Big Dicktionary

thurs. @ 8 p.m., Theatre 99

“After years and years of doing what we do in The Have Nots! and doing long-form improv, I started trying to boil down the essence of what attracts me to the art form,” says Timmy Finch, 37. A veteran Charleston performer, a postmodern poetry fiend, and longtime member of the award-winning trio, Finch recently felt inspired to develop a minimal, audience-interactive performance act – a concept that took shape in 2005 as Big Dicktionary.

“I started looking to go as simply as possible and expand as deeply as possible different ideas and concepts, as far as improv theater is concerned,” Finch says. “I wanted to do this with just one other person. It’s a collaborative art form, so you always need somebody else to bounce ideas off of. I figured the minimum I could do it was with two. We could have done this within The Have Nots!’ existing show, but I wanted to try something completely different.”

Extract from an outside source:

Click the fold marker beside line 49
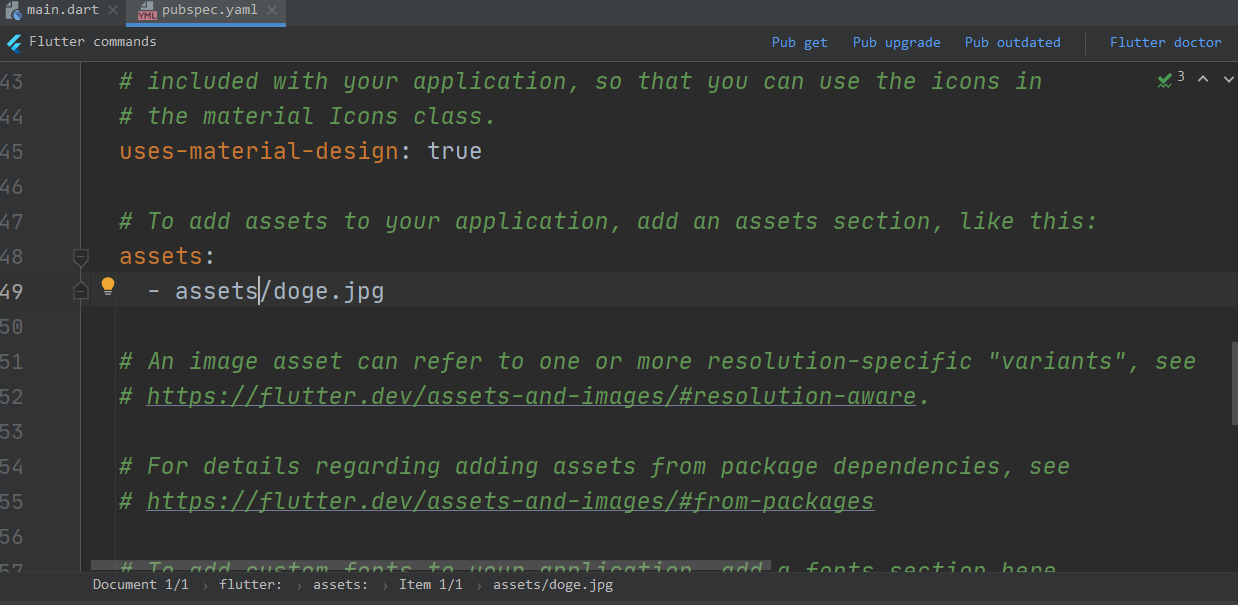The width and height of the screenshot is (1238, 605). 80,291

These days, Big Dicktionary is a long-form improvisational comedy duo featuring Finch and up-and-coming actor and comedian John Brennan, 25. In recent years, Brennan took improv classes from The Have Nots!, formed the group Fishing with Dynamite, and currently performs with The Sofa Kings (who have a Festival berth following Big Dicktionary’s show Thursday) and sketch group The Measled Knights. Brennan’s found his way onto the small screen, with spots in local commercials and appearances on the TV teen drama One Tree Hill. He also made it to the final round of the recent Super Bowl Super Ad contest with his “Everyone’s a Winner” concept.

“John’s a bit younger than me,” says Finch. “I’ve watched him get better and better and get a good handle of things. We had a meeting of the minds, discussed what we each believed, as far as the art form was concerned. We tried out a bunch of formats and came up with Big Dicktionary.”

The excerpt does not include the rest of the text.